What you should do: Scan the records for the line containing "Instruction: Click the warning"; extract it and all later lines, verbatim, through the end, and nothing before it.

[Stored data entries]
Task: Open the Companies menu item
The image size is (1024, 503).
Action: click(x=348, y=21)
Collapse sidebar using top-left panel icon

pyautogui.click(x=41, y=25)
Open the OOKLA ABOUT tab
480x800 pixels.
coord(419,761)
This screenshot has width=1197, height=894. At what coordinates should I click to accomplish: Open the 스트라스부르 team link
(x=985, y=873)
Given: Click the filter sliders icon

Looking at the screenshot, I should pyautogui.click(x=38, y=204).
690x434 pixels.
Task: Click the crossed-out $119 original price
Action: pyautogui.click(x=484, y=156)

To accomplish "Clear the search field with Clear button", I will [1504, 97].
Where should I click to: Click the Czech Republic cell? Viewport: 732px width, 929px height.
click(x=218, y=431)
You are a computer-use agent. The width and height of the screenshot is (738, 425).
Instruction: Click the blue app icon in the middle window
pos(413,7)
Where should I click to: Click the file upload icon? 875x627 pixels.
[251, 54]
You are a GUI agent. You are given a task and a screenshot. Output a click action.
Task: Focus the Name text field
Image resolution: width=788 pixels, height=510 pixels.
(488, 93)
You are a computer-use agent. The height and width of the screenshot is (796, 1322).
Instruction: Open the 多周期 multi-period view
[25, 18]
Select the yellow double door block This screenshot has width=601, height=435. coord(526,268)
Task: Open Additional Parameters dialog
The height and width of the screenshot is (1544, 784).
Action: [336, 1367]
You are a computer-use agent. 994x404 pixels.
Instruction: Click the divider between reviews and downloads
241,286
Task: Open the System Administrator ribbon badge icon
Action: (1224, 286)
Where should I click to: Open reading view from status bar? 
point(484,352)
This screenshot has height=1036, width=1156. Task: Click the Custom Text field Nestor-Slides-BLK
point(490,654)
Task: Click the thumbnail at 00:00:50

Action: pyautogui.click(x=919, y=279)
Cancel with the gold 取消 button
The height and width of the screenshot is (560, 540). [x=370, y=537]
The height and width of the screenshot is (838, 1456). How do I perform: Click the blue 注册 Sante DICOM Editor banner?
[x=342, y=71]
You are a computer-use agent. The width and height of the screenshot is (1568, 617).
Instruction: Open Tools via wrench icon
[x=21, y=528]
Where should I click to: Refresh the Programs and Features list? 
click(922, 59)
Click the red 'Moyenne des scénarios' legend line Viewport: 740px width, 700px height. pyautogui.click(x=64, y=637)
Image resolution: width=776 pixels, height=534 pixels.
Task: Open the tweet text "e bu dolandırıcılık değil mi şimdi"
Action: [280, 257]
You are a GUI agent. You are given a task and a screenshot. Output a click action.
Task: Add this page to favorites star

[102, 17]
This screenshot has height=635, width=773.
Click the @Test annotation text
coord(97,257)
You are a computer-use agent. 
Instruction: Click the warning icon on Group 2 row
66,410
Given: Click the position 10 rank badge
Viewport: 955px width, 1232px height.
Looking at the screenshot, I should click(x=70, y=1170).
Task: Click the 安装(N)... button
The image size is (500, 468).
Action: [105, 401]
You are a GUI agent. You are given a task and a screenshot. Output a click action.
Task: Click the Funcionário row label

Answer for the task:
Instruction: Click the warning icon on Group 2 row
66,410
Given: Click the position 10 rank badge
Viewport: 955px width, 1232px height.
Looking at the screenshot, I should click(x=70, y=1170).
Task: Click the 安装(N)... button
The image size is (500, 468).
Action: [105, 401]
You are a GUI agent. You are given a task and a screenshot. Output a click action.
Task: Click the Funcionário row label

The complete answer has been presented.